Chi ha trovato il corpo? Dalida, Lucio Dalla o qualcun altro, visto che fu l’Hotel Savoy a contattare la cantante italo-francese per riferire di un “malore” occorso a Luigi.
Il corpo di Tenco fu trasportato via e poi ricondotto nella stanza numero 219 dell’Hotel Savoy una volta che gli inquirenti si accorsero di non aver fatto i rilievi necessari.
Fotografie ufficiali: sul volto di Tenco sono visibili escoriazioni che non c’erano poche ore prima del decesso (mentre si esibiva sul palco del Casinò di Sanremo); sotto al corpo del cantautore c’è una pistola diversa da quella che possedeva e che si sostiene abbia esploso il proiettile fatale.
Come mai nel 1967 non è stata disposta ed effettuata l’autopsia?
Come è possibile che nessuno abbia sentito il colpo di pistola?
Breve riflessione finale
“Il festival di Sanremo proseguirà regolarmente fino alla sua conclusione.
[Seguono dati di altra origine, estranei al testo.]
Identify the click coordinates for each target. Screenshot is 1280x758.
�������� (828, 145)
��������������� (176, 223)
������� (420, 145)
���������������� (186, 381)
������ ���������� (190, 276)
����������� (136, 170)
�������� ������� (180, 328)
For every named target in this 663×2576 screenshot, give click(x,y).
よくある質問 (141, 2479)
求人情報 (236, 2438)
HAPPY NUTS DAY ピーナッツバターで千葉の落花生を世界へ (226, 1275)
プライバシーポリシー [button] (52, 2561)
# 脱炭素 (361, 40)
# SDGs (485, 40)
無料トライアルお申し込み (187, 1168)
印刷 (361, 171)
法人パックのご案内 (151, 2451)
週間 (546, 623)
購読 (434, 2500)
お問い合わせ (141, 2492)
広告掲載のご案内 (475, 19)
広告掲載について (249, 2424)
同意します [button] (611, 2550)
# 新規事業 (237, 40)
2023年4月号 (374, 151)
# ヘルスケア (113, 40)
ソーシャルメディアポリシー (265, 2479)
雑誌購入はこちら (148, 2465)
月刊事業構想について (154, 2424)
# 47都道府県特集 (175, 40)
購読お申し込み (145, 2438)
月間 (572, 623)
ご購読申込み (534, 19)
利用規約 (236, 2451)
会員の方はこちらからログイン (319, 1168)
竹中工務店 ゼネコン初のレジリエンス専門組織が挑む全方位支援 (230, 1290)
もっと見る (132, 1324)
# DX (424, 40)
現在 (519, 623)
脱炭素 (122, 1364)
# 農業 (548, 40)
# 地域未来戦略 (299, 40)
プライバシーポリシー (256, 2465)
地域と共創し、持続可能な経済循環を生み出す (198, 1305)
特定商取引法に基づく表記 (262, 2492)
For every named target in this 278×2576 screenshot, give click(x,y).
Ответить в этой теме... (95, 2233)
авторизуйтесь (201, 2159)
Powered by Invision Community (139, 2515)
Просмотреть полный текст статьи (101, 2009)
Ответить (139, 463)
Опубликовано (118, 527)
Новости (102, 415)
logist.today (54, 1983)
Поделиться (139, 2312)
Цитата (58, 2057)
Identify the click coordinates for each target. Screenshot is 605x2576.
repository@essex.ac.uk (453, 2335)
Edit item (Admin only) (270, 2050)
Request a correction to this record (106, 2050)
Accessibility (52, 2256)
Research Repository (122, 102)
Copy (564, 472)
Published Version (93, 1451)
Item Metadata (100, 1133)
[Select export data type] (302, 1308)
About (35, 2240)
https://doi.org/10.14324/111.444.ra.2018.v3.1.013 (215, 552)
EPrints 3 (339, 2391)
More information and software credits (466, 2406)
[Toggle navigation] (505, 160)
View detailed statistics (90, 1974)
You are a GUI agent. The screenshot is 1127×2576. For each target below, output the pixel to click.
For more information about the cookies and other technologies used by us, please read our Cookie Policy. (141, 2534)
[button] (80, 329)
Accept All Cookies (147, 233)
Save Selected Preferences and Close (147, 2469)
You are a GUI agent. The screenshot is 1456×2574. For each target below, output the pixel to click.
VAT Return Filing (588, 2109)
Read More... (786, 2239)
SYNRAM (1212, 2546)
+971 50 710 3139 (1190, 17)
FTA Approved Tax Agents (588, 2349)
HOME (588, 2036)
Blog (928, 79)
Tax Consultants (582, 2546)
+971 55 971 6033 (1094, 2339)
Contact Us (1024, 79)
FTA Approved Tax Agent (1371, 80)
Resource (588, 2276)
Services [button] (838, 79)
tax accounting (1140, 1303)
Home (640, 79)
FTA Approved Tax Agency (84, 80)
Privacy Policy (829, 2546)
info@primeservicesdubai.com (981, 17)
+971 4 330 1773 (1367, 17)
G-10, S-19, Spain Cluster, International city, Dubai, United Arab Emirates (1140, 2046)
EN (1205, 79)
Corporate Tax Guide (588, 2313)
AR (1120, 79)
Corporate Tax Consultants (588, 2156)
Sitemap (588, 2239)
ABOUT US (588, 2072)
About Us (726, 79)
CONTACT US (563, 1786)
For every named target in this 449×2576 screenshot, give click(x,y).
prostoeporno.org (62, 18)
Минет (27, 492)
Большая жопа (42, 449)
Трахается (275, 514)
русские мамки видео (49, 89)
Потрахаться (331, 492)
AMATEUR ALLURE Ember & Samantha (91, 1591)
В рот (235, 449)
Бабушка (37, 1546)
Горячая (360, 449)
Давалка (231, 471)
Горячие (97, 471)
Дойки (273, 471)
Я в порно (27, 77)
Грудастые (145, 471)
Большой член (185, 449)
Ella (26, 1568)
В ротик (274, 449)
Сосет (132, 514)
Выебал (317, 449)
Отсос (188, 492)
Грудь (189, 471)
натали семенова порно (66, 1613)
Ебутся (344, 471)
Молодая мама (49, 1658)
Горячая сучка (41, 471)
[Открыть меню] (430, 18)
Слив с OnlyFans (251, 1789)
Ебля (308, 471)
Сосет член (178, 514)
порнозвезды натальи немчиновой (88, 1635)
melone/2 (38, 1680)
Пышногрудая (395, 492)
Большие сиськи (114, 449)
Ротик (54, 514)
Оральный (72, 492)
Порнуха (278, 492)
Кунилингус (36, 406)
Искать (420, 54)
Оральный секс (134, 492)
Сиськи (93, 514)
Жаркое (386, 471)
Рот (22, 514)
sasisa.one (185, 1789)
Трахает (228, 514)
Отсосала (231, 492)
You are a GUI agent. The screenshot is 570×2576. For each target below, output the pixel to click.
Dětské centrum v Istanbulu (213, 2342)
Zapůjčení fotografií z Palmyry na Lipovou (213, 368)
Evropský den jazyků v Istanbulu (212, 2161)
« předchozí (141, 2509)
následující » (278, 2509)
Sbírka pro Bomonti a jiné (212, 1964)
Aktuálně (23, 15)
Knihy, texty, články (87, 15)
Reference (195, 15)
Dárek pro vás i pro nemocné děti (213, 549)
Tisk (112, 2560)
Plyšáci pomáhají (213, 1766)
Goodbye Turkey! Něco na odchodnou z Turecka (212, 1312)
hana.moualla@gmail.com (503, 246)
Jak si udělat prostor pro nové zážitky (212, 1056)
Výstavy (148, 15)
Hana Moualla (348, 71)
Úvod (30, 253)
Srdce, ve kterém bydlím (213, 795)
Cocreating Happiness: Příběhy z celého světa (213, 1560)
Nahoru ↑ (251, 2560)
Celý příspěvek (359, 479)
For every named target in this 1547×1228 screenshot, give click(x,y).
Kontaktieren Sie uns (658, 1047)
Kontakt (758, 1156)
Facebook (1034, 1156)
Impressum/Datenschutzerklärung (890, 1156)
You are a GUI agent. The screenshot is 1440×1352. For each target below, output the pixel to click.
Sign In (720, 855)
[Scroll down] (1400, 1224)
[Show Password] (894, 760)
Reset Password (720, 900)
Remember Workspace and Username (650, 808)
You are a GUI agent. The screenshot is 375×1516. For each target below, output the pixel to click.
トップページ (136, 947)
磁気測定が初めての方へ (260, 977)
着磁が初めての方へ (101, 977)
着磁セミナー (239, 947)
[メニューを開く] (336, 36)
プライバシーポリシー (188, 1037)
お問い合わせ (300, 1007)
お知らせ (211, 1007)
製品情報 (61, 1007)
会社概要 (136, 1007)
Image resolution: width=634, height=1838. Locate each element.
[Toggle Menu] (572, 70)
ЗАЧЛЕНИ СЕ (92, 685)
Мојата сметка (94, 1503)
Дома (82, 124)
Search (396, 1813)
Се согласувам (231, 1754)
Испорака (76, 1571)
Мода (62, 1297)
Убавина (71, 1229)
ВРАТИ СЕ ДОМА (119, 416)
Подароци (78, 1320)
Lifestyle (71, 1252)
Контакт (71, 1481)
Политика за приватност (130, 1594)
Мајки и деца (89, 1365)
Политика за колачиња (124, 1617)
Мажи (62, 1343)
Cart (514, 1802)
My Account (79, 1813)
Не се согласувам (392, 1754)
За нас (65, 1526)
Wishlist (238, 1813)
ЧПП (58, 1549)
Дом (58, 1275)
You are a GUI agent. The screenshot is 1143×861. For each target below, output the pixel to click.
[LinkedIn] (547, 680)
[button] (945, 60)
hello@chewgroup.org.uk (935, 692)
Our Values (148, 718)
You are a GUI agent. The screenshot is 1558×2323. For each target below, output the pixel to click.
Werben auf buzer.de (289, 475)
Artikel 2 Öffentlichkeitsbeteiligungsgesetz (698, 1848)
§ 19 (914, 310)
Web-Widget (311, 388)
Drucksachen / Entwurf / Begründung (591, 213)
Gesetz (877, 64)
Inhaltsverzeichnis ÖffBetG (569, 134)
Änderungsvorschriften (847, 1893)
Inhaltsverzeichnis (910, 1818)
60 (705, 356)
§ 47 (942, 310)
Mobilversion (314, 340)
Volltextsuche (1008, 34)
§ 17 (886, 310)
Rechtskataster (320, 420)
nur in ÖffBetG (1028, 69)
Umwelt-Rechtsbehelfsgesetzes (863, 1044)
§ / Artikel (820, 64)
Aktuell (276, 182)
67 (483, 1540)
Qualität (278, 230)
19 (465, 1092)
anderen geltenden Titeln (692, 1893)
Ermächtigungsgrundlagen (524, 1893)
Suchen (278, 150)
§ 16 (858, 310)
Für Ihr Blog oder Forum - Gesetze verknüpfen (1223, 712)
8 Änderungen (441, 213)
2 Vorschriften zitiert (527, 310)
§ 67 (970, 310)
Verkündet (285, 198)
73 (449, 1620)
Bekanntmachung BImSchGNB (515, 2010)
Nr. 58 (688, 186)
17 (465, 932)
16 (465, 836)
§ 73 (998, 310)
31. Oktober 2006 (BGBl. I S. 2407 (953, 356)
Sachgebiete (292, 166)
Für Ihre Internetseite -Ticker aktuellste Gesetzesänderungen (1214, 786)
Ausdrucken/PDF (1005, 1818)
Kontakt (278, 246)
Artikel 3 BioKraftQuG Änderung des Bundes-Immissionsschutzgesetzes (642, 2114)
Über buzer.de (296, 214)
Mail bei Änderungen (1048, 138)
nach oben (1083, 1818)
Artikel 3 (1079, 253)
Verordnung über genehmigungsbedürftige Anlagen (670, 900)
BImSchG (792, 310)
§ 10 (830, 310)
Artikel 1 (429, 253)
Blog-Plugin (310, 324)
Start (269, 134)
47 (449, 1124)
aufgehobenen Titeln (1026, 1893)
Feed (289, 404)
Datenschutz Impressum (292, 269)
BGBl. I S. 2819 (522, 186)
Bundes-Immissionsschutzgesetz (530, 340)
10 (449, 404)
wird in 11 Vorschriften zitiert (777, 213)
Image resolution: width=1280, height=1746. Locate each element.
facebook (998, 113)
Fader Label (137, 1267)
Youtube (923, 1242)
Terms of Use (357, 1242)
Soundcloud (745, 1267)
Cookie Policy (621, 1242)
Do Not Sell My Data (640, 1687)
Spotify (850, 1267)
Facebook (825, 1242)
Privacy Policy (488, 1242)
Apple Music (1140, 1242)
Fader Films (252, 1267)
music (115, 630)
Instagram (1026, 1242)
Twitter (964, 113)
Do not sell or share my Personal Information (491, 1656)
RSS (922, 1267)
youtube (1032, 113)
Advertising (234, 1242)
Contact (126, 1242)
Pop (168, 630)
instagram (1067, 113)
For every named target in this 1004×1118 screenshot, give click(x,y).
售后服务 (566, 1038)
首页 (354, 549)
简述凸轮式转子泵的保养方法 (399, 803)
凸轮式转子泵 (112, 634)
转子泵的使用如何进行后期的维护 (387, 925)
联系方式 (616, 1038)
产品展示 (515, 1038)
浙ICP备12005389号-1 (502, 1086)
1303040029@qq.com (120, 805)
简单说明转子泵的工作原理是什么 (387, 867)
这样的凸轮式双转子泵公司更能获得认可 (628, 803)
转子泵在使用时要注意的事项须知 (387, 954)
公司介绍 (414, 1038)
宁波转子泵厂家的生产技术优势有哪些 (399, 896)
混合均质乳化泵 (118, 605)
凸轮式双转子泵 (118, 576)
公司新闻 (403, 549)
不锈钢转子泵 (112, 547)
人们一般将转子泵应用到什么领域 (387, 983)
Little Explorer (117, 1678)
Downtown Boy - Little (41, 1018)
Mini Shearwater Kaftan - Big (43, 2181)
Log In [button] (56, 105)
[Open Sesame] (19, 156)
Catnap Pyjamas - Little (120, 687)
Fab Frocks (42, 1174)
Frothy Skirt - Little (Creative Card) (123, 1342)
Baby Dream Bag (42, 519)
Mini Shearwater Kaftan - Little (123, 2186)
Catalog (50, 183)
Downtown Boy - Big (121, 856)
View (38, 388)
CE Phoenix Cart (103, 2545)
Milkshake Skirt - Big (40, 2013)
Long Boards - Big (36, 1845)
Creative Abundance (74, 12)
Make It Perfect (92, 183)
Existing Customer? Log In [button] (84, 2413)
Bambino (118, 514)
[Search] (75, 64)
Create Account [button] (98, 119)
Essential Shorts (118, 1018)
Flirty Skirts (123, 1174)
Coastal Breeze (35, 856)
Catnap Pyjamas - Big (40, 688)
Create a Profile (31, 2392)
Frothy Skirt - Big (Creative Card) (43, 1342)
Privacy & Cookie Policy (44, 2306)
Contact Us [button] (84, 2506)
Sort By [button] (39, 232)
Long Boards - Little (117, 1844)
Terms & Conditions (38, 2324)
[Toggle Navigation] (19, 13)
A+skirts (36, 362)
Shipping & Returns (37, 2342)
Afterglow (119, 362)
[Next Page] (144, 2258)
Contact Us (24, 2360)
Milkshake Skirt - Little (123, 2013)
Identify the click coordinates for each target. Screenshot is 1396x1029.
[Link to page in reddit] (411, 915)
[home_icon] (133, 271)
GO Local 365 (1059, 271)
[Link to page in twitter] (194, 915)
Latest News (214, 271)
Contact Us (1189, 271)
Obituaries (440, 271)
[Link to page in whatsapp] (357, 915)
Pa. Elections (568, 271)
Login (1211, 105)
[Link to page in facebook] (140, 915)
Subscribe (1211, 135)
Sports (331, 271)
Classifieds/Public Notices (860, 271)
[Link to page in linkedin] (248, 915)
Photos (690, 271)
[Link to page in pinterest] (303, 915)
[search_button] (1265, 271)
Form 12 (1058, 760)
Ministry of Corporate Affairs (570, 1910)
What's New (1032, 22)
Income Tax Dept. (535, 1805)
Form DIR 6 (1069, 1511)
II triste episodio avvenuto questa notte non deve influire sulla rassegna perché così vuole la tradizione del mondo dello spettacolo”.
Questo il comunicato con cui gli organizzatori annunciarono che il suicidio di Tenco non avrebbe fermato il Festival.
Ci facciamo una domanda: se un evento del genere accadesse oggi, prevarrebbe un’altra volta la logica dello show must go on oppure si deciderebbe di sospendere il Festival? Probabilmente questa domanda tradisce la nostra ingenuità.